* start Source text *

MR. SPEAKER: The hon. the Government House Leader.

SOME HON. MEMBERS: Hear, hear!

MR. KENNEDY: Thank you, Mr. Speaker.

Mr. Speaker, I am going to use my twenty minutes today to talk about the Muskrat Falls Project. This project was announced in November 2010. Since the announcement, there has been much ongoing debate and criticism about the project and opponents of the project have been very vocal. The debate has been sustained, it has been extensive, and I can say it is something that we welcome. What we want to do as a government is make the decision that is in the best interests of the people of Newfoundland and Labrador. I can say that a lot of the criticism is unfounded and simply confuses the issues.

Mr. Speaker, over the next few weeks in the House of Assembly, I am going to have the opportunity to speak on three separate occasions. I am going to use those opportunities in twenty-minute segments to talk about various aspects of the Muskrat Falls Project. I will outline the facts and figures as we know them, Mr. Speaker, recognizing that the figures could change as we get the Decision Gate 3 numbers which are expected around the middle of July. They will be the final numbers that Nalcor will provide.

Decision Gate 3 numbers, Mr. Speaker, will be reviewed by Manitoba Hydro International and they will be released to the public and available for debate in this hon. House. I am going to review issues such as the demand for power, the options or alternatives that are available, projected electricity rates, economic benefits, environmental benefits, and potential use of the power. I will attempt to answer some of the Muskrat Falls critics.

One of the things I am going to try to do, Mr. Speaker, is keep it simple because, as a lawyer, one of the tricks I would use – and I am not going to say I would use it in trying to create reasonable doubt, but one of the tricks I would use to confuse the issues, sometimes you can argue there is a doubt inherent in the confusion. So I am going to try to simplify, Mr. Speaker, and try to ensure that the people of this Province understand that this project will only be sanctioned if it is in their best interests.

* end Source text *
* start Raw data *

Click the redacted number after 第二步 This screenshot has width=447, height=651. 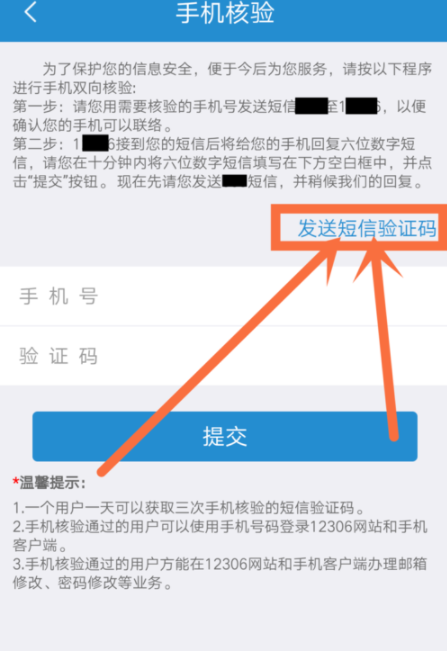[x=95, y=144]
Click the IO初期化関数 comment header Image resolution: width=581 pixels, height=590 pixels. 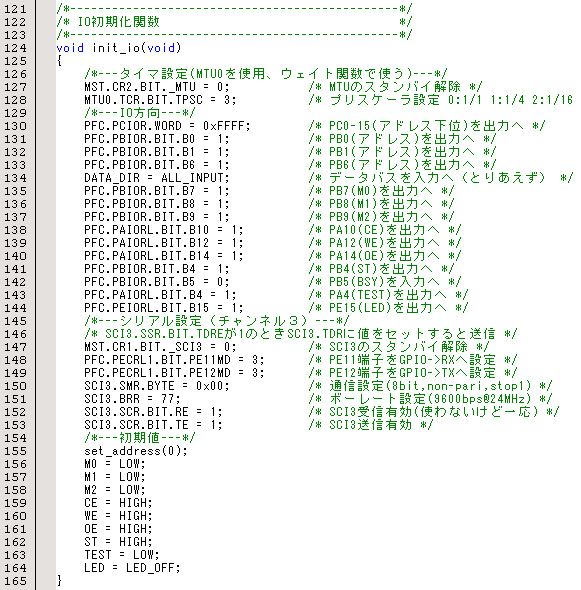pos(119,22)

* end Raw data *

* [Aim] Please output the passage of the House of Assembly transcript above verbatim, starting with "Decision Gate 3 numbers, Mr." and going on through "Muskrat Falls critics.".

* [Exercise solution]
Decision Gate 3 numbers, Mr. Speaker, will be reviewed by Manitoba Hydro International and they will be released to the public and available for debate in this hon. House. I am going to review issues such as the demand for power, the options or alternatives that are available, projected electricity rates, economic benefits, environmental benefits, and potential use of the power. I will attempt to answer some of the Muskrat Falls critics.